• Corine Depeyrot

Êtes-vous mûrs.es émotionnellement ? Partie 1 - La genèse de la limitation


Grandir véritablement, devenir émotionnellement mature, c'est être dans le PRÉSENT, lâcher le passé, répondre et non pas réagir à ce qui est.


S'agripper au passé devient un moyen commode de rendre responsable et de blâmer les parents, les autres et les situations de la vie pour nos problèmes et difficultés relationnelles. Nous les utilisons pour éviter d'affronter et d'être responsable de nos comportements immatures et irresponsables. Au lieu d'être attentif à ce qui est, nous réagissions à ce qui a été et sommes donc moins capables de gérer de manière appropriée ce qui est.


Nos parents n'ont sans doute pas été exemplaires et ils ont eu un impact certain sur nous. Certains de ces impacts sont loin d'être idéaux. D'autres ont pu être très pénibles et destructeurs.
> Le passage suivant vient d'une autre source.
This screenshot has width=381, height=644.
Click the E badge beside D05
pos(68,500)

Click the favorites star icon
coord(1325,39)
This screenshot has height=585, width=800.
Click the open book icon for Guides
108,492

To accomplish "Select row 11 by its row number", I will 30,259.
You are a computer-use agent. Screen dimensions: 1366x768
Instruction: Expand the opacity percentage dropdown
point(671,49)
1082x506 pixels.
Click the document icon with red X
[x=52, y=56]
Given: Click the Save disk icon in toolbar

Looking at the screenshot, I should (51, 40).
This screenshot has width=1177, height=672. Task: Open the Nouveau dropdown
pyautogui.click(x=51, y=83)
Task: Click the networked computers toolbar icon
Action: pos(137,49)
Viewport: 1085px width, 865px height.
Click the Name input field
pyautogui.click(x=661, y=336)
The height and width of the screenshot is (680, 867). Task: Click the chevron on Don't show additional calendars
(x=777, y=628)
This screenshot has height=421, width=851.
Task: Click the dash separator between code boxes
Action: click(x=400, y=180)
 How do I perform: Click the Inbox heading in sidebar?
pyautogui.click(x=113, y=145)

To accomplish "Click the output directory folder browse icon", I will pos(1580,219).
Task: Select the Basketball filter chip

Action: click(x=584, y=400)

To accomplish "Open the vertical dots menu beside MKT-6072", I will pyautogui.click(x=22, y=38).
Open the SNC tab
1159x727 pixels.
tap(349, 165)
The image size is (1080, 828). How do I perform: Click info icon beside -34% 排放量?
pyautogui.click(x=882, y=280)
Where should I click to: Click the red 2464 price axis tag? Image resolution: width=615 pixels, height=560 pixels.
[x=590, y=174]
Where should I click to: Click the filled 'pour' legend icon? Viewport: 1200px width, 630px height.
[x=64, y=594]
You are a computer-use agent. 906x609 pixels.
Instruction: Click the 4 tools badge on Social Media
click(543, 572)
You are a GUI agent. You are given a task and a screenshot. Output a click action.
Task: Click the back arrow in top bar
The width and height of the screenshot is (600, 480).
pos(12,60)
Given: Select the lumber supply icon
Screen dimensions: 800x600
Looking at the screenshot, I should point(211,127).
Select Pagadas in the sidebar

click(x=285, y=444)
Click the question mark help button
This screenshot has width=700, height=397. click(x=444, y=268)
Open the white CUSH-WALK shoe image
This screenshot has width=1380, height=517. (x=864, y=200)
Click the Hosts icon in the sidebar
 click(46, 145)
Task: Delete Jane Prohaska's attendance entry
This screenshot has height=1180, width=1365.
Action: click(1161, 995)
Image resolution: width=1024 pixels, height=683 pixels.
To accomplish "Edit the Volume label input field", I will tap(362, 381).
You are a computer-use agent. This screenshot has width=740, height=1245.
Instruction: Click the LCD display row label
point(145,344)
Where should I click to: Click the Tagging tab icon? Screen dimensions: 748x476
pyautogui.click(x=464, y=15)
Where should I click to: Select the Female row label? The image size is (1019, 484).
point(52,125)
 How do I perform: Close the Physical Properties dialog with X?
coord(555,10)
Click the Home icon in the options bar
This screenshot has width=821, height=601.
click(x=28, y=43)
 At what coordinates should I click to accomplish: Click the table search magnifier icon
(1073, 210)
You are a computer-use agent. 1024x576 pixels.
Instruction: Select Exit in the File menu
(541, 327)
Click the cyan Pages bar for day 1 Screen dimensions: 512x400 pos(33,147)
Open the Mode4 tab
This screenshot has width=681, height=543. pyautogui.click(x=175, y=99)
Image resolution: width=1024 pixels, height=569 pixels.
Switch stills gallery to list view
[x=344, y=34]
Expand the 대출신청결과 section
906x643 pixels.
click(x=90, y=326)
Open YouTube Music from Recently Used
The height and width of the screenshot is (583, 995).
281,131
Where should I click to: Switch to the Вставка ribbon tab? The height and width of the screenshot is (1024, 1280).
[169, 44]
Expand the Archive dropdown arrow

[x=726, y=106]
Mais c'était avant, et aujourd'hui c'est MAINTENANT ! Nous devons nous demander honnêtement : "Qui est en train de recréer le problème AUJOURD'HUI ?"


Une part fondamentale du chemin de l'adolescence vers la maturité adulte est d'arrêter de blâmer les autres pour nos peines. Blâmer, c'est garder des griefs non résolus du passé. Nous avons besoin d'apprendre à nous pardonner autant qu'à pardonner aux autres, avant de prendre en charge notre vie dans le présent. Une fois l'adolescence passée, nous pouvons choisir d'être mature émotionnellement avec tout le pouvoir et la liberté que la maturité donne.


Pourquoi la vie semble une lutte ?


Les comportements de survie, tournés vers soi et fondés sur la peur sont familiers à beaucoup de gens et semblent donc "naturels".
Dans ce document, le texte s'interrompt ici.